Notice also a very interesting feature of x86-64 bit implementation is that it allows upto max of 6 arguments to be passed to procedures via registers. Therefore when arguments are less in no., as in the example C function above, stack frame isn’t needed at all. Further, any program can access upto 128 bytes beyond but towards lower address to the current value of stack-pointer (%rsp) with relative to stack-pointer.

Top
04 What is Stack Frame in C
Question: What is Stack Frame in C
Answer: As we know that when one function calls other function, a runtime stack is created for the called function for execution of its instructions, holding automatic variables and other values and return address. Prologue component of called function begins by reserving space for local variables and other values and thus creating the stack frame for the called function. Stack frame is the area on stack which function uses to store local variables and other values. For example, consider a C fragment of code below,

void sf_fun()
{ /* declarations */

long a1, a2, a3, a4, a5, a6,
a7, a8, a9, a10;

int *pi1, *pi2, *pi3, *pi4, *pi5,
*pi6, *pi7, *pi8, *pi9, *pi10;

/* assignments */

a1 = 10; a2 = 20; a3 = 30; a4 = 40; a5 = 50;
a6 = 60; a7 = 70; a8 = 80; a9 = 90; a10 = 100;

pi1 = (int *)100; pi2 = (int *)110; pi3 = (int *)120; pi4 = (int *)140,
pi5 = (int *)150; pi6 = (int *)160; pi7 = (int *)170; pi8 = (int *)180,
pi9 = (int *)190; pi10 = (int *)200;

}
And it’s x86-64 bit implementation

1. sf_fun:
2. pushq %rbp # current value of '%rbp' pushed onto stack
3. movq %rsp, %rbp # copied old stack-pointer to '%rbp'
4. subq $40, %rsp # reserving 40 bytes on stack
5. movq $10, -8(%rbp)
6. movq $20, -16(%rbp)
7. movq $30, -24(%rbp)
8. movq $40, -32(%rbp)
9. movq $50, -40(%rbp)
movq $60, -48(%rbp)
movq $70, -56(%rbp)
movq $80, -64(%rbp)
movq $90, -72(%rbp)
movq $100, -80(%rbp)
movq $100, -88(%rbp)
movq $110, -96(%rbp)
movq $120, -104(%rbp)
movq $140, -112(%rbp)
movq $150, -120(%rbp)
movq $160, -128(%rbp)
movq $170, -136(%rbp)
movq $180, -144(%rbp)
movq $190, -152(%rbp)
movq $200, -160(%rbp)
leave
ret
Notice that although function ‘sf_fun()’ hasn’t passed any arguments but has declared several local variables of type ‘long’ and several pointer-to-ints. Then they were assigned with values.

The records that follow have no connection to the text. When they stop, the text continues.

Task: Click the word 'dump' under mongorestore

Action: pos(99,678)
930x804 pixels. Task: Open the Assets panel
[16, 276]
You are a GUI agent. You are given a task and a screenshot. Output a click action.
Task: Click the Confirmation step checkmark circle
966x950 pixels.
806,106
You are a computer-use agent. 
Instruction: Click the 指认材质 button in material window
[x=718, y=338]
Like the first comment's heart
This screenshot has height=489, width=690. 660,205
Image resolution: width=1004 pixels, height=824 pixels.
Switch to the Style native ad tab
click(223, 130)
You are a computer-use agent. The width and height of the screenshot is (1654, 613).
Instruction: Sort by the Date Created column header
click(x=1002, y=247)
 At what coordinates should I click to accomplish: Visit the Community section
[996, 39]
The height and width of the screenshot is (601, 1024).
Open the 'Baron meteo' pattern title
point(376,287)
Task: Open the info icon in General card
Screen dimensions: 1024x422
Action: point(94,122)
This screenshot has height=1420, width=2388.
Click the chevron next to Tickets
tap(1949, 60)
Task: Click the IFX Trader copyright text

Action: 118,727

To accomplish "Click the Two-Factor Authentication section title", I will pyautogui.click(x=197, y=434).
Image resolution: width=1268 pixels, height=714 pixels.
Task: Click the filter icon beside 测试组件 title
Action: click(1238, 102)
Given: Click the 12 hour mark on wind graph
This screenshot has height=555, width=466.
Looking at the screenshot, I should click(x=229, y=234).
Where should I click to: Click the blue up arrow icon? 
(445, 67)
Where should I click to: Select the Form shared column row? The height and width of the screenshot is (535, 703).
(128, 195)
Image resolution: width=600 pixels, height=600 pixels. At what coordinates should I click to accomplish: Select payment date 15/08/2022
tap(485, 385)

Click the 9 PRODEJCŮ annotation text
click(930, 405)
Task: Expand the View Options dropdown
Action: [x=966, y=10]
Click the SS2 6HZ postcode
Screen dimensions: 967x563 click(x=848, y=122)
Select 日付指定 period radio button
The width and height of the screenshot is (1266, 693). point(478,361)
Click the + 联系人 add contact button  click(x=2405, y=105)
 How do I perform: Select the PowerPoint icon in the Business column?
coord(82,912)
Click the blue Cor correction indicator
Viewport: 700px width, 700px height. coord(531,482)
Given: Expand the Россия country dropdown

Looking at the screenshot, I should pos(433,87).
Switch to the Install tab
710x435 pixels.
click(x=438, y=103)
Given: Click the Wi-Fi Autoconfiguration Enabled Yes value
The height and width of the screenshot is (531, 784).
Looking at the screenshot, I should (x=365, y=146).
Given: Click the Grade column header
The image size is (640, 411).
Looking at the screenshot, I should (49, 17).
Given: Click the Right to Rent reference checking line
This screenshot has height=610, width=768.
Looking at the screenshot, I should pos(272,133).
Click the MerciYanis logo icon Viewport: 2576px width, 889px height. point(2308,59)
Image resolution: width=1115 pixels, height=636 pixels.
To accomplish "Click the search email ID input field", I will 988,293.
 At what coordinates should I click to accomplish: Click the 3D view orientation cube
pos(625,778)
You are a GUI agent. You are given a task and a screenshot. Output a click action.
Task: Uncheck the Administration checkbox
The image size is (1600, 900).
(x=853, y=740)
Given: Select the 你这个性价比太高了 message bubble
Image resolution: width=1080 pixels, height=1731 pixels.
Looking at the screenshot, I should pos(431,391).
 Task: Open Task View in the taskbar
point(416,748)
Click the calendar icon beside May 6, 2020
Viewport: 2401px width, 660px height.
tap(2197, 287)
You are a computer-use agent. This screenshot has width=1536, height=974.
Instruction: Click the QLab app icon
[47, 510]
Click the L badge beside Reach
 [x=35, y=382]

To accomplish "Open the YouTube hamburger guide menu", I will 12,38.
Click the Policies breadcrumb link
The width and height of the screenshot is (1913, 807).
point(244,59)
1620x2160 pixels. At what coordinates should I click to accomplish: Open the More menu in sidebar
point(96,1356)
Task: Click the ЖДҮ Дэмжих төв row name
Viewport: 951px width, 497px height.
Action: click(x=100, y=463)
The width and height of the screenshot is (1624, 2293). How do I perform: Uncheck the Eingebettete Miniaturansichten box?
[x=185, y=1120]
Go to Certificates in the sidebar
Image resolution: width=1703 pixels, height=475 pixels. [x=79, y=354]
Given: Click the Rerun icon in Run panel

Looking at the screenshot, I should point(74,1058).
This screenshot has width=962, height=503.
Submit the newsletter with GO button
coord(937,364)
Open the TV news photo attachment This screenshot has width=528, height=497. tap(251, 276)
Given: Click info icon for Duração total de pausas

Notice instruction no. 4, in assembly code above,
subq $40 %rsp
which subtracts 40 from current stack-pointer value and allocates 40 bytes for stack for this function. x86-64 bit implementation has a very interesting feature that it allows any program to access up to 128 bytes but to lower addresses to current stack-pointer value. This special area is called ‘red zone’.


Top
05 Do Local Variables and Function Prototypes in a C Program Produce any Assembly Code
Question6: Do Local Variables and Function Prototypes in a C Program Produce any Assembly Code
Answer: This is an easy task! Let’s experiment with our machine to confirm this! I’ve written below a C function within which declared several variables, pointers and also a few function prototypes.

void lvar_funpt()
{
long a1, a2, a3, a4, a5, a6,
a7, a8, a9, a10;

int *pi1, *pi2, *pi3, *pi4, *pi5,
*pi6, *pi7, *pi8, *pi9, *pi10;

fun_ret_ptr();
fun_ret_int();
}
x86-64 bit assembly implementation for above code fragment follows

lvar_funpt:
pushq %rbp # pushed return address
movq %rsp, %rbp # copied stack-pointer to base-pointer
movl $0, %eax # move value '0' into '%eax'
call fun_ret_ptr # call to function
movl $0, %eax
call fun_ret_int # call to function
popq %rbp # popping off of return add
ret

Notice in the assembly code produced for above C function that there aren’t any assembly instructions generated for variables’ declarations or for function prototypes. Notice that I annotated each assembly instruction to its extremely right.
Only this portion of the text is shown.